Douglas Coupland is a clever and resourceful writer. He has to be in Kitten Clone, because the topic of global tech companies is enough to make even the biggest fans of Generation X tune out. The author is well aware of this peril: Coupland approximates shop talk overheard while embedded in the fortress-like laboratories of Bell Labs in New Jersey – one of several outposts of the influential French telecommunications company Alcatel-Lucent – in gradually shrinking font size until it falls off the border of the page. “I guess the point here is to not even try to enter the Himalayas of these Bell Labs minds,” he writes. “You’ll die of intelligence depletion before you’re even a few minutes out of base camp.”
Coupland’s naif routine is a mite disingenuous, belied by the braininess of the book as a whole. By explaining how Alcatel-Lucent and Bell Labs make the internet work, literally – untold miles of cable wound tight around the planet – Coupland is able to expound on how it works, figuratively. He makes a persuasive case that technological advancement has had profound and transformative effects on human biology and neurochemistry. Part travelogue (in addition to the New Jersey labs, Coupland also touches down in Paris, Shanghai, and Kanata, Ontario), part stand-up comedy routine, Kitten Clone is ultimately about our insatiable need for information and the elaborate systems we’ve designed to feed it – and whether, in a Kubrickian twist, we’ve served ourselves up on a platter to our own creations.

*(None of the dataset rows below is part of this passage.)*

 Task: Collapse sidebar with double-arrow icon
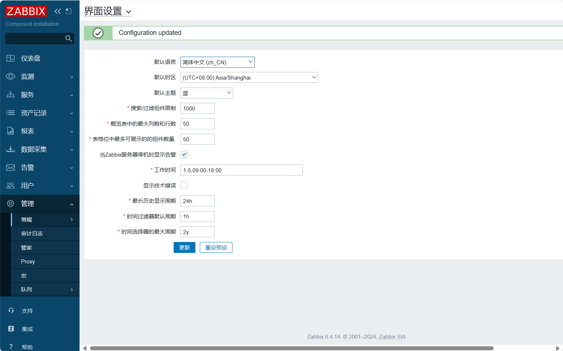58,11
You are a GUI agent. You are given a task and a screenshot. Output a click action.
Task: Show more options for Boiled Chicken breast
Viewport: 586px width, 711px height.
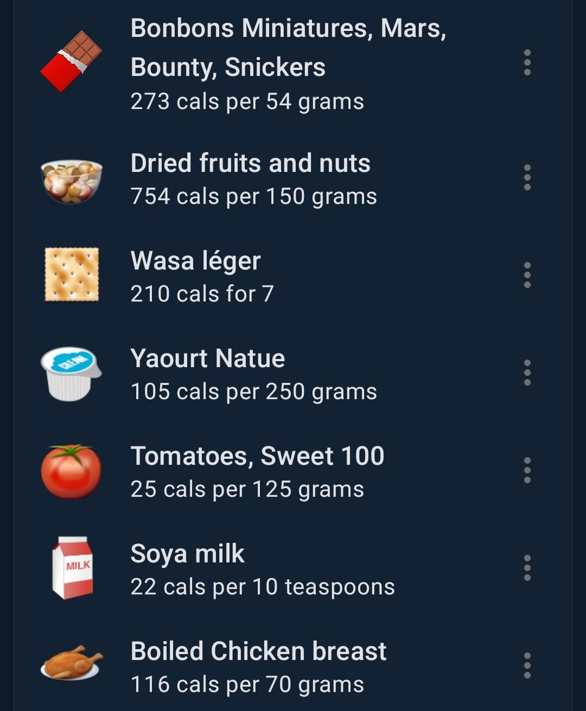[x=527, y=665]
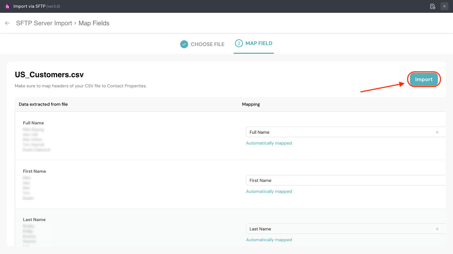Click the checkmark icon beside Choose File
Image resolution: width=453 pixels, height=254 pixels.
pos(184,44)
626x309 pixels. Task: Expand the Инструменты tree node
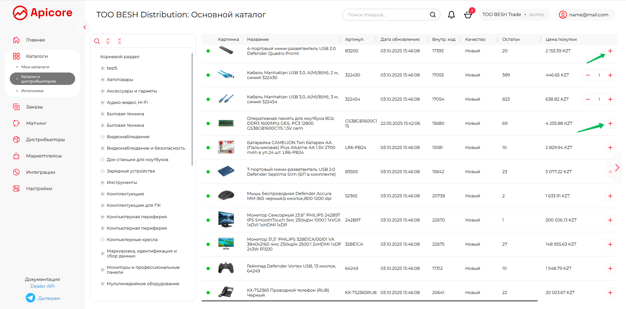(x=103, y=183)
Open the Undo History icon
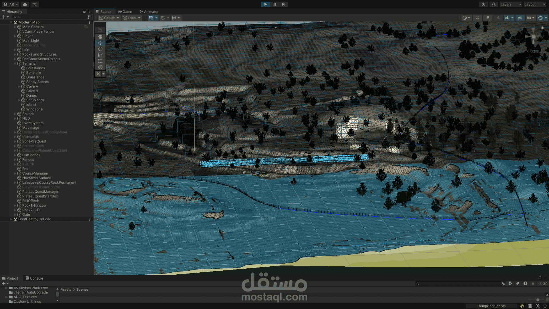This screenshot has width=549, height=309. (483, 4)
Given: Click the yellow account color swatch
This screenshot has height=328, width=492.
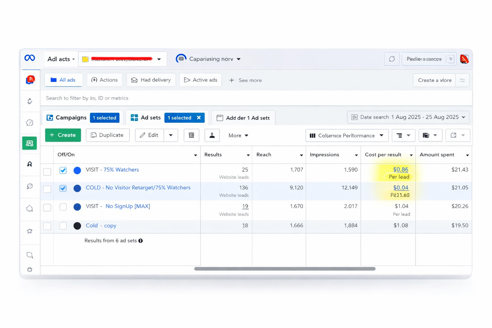Looking at the screenshot, I should [x=85, y=59].
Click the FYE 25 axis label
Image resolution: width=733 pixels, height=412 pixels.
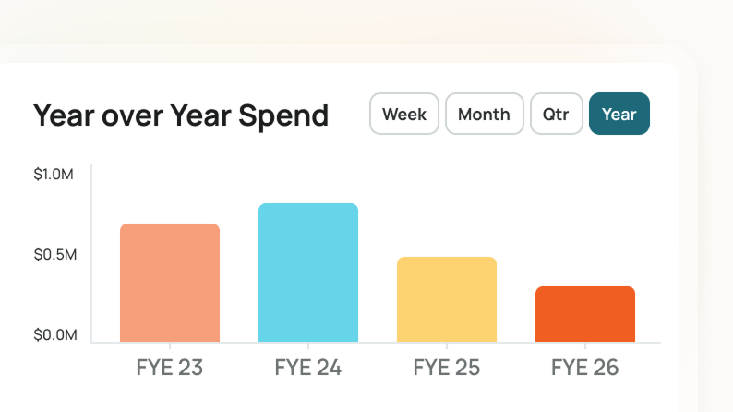[x=447, y=368]
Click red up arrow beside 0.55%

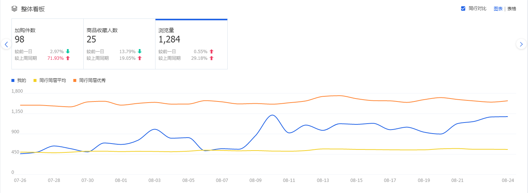click(x=211, y=52)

Ever mindful of the reader’s pleasure, Coupland loads the book with a variety of ingratiating literary devices, like the second-person narrative about a 19th-century ironmonger who keeps being reincarnated in later eras. (This allows the author to engage in the same kind of speculative/sci-fi coda as Margaret Atwood in Payback, but with more wit).
The decision to litter the book with on-location photographs by Olivia Arthur is also wise. There’s something reassuring about seeing that the big brains rewiring our collective consciousness reside in the bodies of people who use Kleenex and hand sanitizer and wear flip-flops to the office, and that said offices still bear the scars and stains of human clutter.